One night, probably a Saturday, we decided to attempt a Laurel Canyon run. I don’t remember how we prefaced our little rally expedition, but we probably had a few beers and then we smoked some pot, probably while I was driving. We might have pulled over. I don’t remember. We used to smoke from a pipe and on this night we had smoked out quite heavily before embarking on our informal road race. We began cruising uphill which is how it is once you leave Hollywood Boulevard behind and attempt to ward off the mayhem of the uneven 2-lane Laurel Canyon, a crappy road surface further exacerbated by the ridiculous hairpin bends that deliver and remove you instantaneously from the fronts of fortified houses etched into the hills.

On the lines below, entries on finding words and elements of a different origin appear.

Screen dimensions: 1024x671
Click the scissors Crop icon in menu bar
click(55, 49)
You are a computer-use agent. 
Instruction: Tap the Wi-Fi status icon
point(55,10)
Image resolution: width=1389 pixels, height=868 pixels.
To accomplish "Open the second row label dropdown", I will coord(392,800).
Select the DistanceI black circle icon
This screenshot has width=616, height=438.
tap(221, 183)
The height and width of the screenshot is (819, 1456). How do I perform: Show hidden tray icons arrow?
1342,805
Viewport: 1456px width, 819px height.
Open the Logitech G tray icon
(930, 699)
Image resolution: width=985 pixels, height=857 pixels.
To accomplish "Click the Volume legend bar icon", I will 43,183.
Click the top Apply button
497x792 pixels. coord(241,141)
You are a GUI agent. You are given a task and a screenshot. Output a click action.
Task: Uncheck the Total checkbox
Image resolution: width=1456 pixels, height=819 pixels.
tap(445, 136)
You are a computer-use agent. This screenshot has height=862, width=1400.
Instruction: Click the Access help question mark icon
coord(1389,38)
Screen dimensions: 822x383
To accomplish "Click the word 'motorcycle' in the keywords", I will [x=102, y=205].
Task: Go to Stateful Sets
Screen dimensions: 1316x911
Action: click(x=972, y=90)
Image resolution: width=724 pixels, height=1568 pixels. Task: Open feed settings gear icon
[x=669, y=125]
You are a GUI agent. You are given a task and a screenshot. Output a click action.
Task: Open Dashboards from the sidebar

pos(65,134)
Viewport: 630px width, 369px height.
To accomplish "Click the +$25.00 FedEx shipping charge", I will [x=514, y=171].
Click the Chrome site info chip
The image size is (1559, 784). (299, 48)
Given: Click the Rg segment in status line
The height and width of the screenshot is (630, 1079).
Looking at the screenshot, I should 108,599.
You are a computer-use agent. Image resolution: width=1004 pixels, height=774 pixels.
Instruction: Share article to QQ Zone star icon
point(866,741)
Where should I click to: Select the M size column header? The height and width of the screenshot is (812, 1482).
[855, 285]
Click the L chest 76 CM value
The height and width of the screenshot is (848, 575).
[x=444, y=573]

It’s an exclusive neighborhood by day. Mt. Olympus, all kinds of fanciness. At night, the road is cloaked in danger and the hillsides run down to the very side of the road as you turn your steering wheel continuously to keep on the road. Actually, you don’t turn the steering wheel…you jerk it back and forth. If your car has a good suspension (which the CRX did), the g-forces will lob you from supportive seat edge to the other. It’s not for the faint of heart or weak of stomach. And it’s better when you’re stoned. We put out the pipe and continued driving north toward Studio City.

There was a section of Laurel Canyon that straightens out after you clear the windiness of the canyons hills. This stretch of road extends further and points dangerously downhill and after driving on the curves for so long, the temptation is to let the car drive too fast just because now you can. It was during this stretch that I did something, I maneuvered the car oddly, which would have been amusing under normal circumstances but far from noteworthy. But see…we were completely stoned. For some reason, whatever I did just seemed funny as shit. Joe laughed first. Roaring in laughter. I followed suit. I drove for a ways and we could absolutely not halt this laughter. It was frighteningly contagious. We were laughing at the dumbest thing in the world but the laughter was manic and we could not stop. All because of some ridiculous driving maneuver I made while speeding along a straightaway on Laurel Canyon. We could not stop laughing and we couldn’t even comprehend why were laughing to begin with.

I’ve never been seized with such an uncontrollable laughter over something as inexplicably mundane as this in my life. I’ve had many laughing spells but in all cases the object of my laughter was explicable and definable. Not this. The laughing fit seemed to issue from, and exist, on a deeper psychic layer that defied logic. It’s like Joe and me were on the same mangled wavelength that defied all transmission receivers. No one in the world, sane or not, could tap into that signal man. We were crazed. The laughter was a demonic possession that would not release me and I felt light-headed from not breathing. Each fit of laughter would promise to subside but then Joe would laugh louder and propel me into a new spell of laughter. We soon lost sight of what began the fit. It was my quirky stoned driving earlier. We just laughed because we shared this bizarre meta-humor trigger that would not diminish.

I don’t know how long it took before we stopped. We probably reached Studio City first. Looking back I wonder if smoking pot somehow synchronized an indescribable and incomprehensible plane of existence, a communal mind. I know it sounds metaphysical, but I believe many herbal psychoactives tend toward reality-altering metaphysical offerings.

I haven’t smoked pot in over 10 years and I have no intention of smoking soon, but pot is great. I loved every minute of my pot times. Pot was consistently more friendly and shared a more idyllic coexistence with my constitution than booze. Booze is harsh. Pot is gentle. The illegality of marijuana is just another hypocritical conservative delusion that makes the United States seem such a prudish heap of conformity.